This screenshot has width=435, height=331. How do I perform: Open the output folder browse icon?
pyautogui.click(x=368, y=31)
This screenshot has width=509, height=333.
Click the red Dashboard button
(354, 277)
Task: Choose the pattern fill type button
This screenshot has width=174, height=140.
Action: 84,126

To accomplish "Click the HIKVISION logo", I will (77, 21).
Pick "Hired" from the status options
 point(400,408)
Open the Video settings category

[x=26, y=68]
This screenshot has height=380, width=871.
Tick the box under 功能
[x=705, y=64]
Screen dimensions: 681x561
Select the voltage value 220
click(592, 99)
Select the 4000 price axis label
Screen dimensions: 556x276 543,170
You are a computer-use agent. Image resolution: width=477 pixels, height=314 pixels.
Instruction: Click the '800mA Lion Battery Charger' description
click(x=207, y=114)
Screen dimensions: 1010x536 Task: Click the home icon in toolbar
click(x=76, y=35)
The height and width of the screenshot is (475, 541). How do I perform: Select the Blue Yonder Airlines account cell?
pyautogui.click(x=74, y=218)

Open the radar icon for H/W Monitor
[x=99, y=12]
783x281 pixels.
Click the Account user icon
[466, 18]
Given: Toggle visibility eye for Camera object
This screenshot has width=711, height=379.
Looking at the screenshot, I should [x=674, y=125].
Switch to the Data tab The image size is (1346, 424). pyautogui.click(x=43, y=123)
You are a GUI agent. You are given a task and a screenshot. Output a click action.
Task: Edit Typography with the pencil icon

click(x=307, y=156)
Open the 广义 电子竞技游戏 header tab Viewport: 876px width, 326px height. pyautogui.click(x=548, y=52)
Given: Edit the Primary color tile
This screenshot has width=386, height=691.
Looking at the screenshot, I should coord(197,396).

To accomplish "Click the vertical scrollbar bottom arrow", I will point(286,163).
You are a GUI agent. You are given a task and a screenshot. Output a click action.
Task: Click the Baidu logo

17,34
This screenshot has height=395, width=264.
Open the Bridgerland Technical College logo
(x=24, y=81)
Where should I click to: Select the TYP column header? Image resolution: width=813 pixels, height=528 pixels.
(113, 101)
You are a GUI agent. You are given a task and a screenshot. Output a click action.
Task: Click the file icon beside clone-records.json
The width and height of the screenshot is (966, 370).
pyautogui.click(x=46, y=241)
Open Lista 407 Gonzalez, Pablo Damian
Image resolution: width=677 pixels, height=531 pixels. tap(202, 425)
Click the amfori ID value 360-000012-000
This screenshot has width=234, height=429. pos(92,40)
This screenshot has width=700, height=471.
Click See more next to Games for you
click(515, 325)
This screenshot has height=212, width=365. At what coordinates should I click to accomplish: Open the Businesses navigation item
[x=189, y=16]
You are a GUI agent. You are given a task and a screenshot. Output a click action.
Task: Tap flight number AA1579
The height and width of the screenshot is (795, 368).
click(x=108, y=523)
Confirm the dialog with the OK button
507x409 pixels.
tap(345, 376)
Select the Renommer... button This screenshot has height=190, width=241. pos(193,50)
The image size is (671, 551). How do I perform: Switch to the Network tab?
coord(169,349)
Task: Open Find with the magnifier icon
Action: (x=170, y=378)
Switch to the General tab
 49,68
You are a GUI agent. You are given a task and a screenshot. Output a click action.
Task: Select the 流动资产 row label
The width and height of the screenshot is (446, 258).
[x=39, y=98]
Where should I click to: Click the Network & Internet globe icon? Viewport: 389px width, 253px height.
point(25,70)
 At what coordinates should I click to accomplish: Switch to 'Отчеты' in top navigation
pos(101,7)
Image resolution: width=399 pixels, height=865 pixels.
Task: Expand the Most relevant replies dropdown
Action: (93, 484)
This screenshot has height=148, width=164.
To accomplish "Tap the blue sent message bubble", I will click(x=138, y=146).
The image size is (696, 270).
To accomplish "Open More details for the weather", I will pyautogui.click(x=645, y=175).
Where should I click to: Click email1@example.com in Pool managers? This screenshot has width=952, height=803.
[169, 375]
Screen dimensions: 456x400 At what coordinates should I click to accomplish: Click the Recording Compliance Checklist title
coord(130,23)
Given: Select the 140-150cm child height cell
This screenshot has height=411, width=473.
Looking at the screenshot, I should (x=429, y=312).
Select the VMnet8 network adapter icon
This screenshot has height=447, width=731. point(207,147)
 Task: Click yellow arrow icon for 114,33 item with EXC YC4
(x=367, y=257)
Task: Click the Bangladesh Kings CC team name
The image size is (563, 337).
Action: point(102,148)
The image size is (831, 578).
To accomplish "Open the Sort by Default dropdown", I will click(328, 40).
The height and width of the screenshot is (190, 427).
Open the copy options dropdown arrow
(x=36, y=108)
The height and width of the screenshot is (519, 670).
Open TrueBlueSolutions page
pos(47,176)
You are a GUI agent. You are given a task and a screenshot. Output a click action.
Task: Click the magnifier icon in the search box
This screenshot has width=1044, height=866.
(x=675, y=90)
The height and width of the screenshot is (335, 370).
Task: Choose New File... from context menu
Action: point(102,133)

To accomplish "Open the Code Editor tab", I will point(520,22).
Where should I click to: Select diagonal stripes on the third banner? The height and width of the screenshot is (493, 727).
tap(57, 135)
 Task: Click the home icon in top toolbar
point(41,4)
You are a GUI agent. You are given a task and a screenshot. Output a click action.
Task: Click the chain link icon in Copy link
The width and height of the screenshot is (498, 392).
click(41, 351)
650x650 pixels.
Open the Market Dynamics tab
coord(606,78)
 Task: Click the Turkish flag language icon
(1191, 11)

> _Aim of the task_
The full set of entries above should be given again exactly.

> _Answer below_
This screenshot has width=435, height=331. How do I perform: Open the output folder browse icon?
pyautogui.click(x=368, y=31)
This screenshot has width=509, height=333.
Click the red Dashboard button
(354, 277)
Task: Choose the pattern fill type button
This screenshot has width=174, height=140.
Action: 84,126

To accomplish "Click the HIKVISION logo", I will (77, 21).
Pick "Hired" from the status options
 point(400,408)
Open the Video settings category

[x=26, y=68]
This screenshot has height=380, width=871.
Tick the box under 功能
[x=705, y=64]
Screen dimensions: 681x561
Select the voltage value 220
click(592, 99)
Select the 4000 price axis label
Screen dimensions: 556x276 543,170
You are a computer-use agent. Image resolution: width=477 pixels, height=314 pixels.
Instruction: Click the '800mA Lion Battery Charger' description
click(x=207, y=114)
Screen dimensions: 1010x536 Task: Click the home icon in toolbar
click(x=76, y=35)
The height and width of the screenshot is (475, 541). How do I perform: Select the Blue Yonder Airlines account cell?
pyautogui.click(x=74, y=218)

Open the radar icon for H/W Monitor
[x=99, y=12]
783x281 pixels.
Click the Account user icon
[466, 18]
Given: Toggle visibility eye for Camera object
This screenshot has width=711, height=379.
Looking at the screenshot, I should [x=674, y=125].
Switch to the Data tab The image size is (1346, 424). pyautogui.click(x=43, y=123)
You are a GUI agent. You are given a task and a screenshot. Output a click action.
Task: Edit Typography with the pencil icon

click(x=307, y=156)
Open the 广义 电子竞技游戏 header tab Viewport: 876px width, 326px height. pyautogui.click(x=548, y=52)
Given: Edit the Primary color tile
This screenshot has width=386, height=691.
Looking at the screenshot, I should coord(197,396).

To accomplish "Click the vertical scrollbar bottom arrow", I will point(286,163).
You are a GUI agent. You are given a task and a screenshot. Output a click action.
Task: Click the Baidu logo

17,34
This screenshot has height=395, width=264.
Open the Bridgerland Technical College logo
(x=24, y=81)
Where should I click to: Select the TYP column header? Image resolution: width=813 pixels, height=528 pixels.
(113, 101)
You are a GUI agent. You are given a task and a screenshot. Output a click action.
Task: Click the file icon beside clone-records.json
The width and height of the screenshot is (966, 370).
pyautogui.click(x=46, y=241)
Open Lista 407 Gonzalez, Pablo Damian
Image resolution: width=677 pixels, height=531 pixels. tap(202, 425)
Click the amfori ID value 360-000012-000
This screenshot has width=234, height=429. pos(92,40)
This screenshot has width=700, height=471.
Click See more next to Games for you
click(515, 325)
This screenshot has height=212, width=365. At what coordinates should I click to accomplish: Open the Businesses navigation item
[x=189, y=16]
You are a GUI agent. You are given a task and a screenshot. Output a click action.
Task: Tap flight number AA1579
The height and width of the screenshot is (795, 368).
click(x=108, y=523)
Confirm the dialog with the OK button
507x409 pixels.
tap(345, 376)
Select the Renommer... button This screenshot has height=190, width=241. pos(193,50)
The image size is (671, 551). How do I perform: Switch to the Network tab?
coord(169,349)
Task: Open Find with the magnifier icon
Action: (x=170, y=378)
Switch to the General tab
 49,68
You are a GUI agent. You are given a task and a screenshot. Output a click action.
Task: Select the 流动资产 row label
The width and height of the screenshot is (446, 258).
[x=39, y=98]
Where should I click to: Click the Network & Internet globe icon? Viewport: 389px width, 253px height.
point(25,70)
 At what coordinates should I click to accomplish: Switch to 'Отчеты' in top navigation
pos(101,7)
Image resolution: width=399 pixels, height=865 pixels.
Task: Expand the Most relevant replies dropdown
Action: (93, 484)
This screenshot has height=148, width=164.
To accomplish "Tap the blue sent message bubble", I will click(x=138, y=146).
The image size is (696, 270).
To accomplish "Open More details for the weather", I will pyautogui.click(x=645, y=175).
Where should I click to: Click email1@example.com in Pool managers? This screenshot has width=952, height=803.
[169, 375]
Screen dimensions: 456x400 At what coordinates should I click to accomplish: Click the Recording Compliance Checklist title
coord(130,23)
Given: Select the 140-150cm child height cell
This screenshot has height=411, width=473.
Looking at the screenshot, I should (x=429, y=312).
Select the VMnet8 network adapter icon
This screenshot has height=447, width=731. point(207,147)
 Task: Click yellow arrow icon for 114,33 item with EXC YC4
(x=367, y=257)
Task: Click the Bangladesh Kings CC team name
The image size is (563, 337).
Action: point(102,148)
The image size is (831, 578).
To accomplish "Open the Sort by Default dropdown", I will click(328, 40).
The height and width of the screenshot is (190, 427).
Open the copy options dropdown arrow
(x=36, y=108)
The height and width of the screenshot is (519, 670).
Open TrueBlueSolutions page
pos(47,176)
You are a GUI agent. You are given a task and a screenshot. Output a click action.
Task: Click the magnifier icon in the search box
This screenshot has width=1044, height=866.
(x=675, y=90)
The height and width of the screenshot is (335, 370).
Task: Choose New File... from context menu
Action: point(102,133)

To accomplish "Open the Code Editor tab", I will point(520,22).
Where should I click to: Select diagonal stripes on the third banner? The height and width of the screenshot is (493, 727).
tap(57, 135)
 Task: Click the home icon in top toolbar
point(41,4)
You are a GUI agent. You are given a task and a screenshot. Output a click action.
Task: Click the chain link icon in Copy link
The width and height of the screenshot is (498, 392).
click(41, 351)
650x650 pixels.
Open the Market Dynamics tab
coord(606,78)
 Task: Click the Turkish flag language icon
(1191, 11)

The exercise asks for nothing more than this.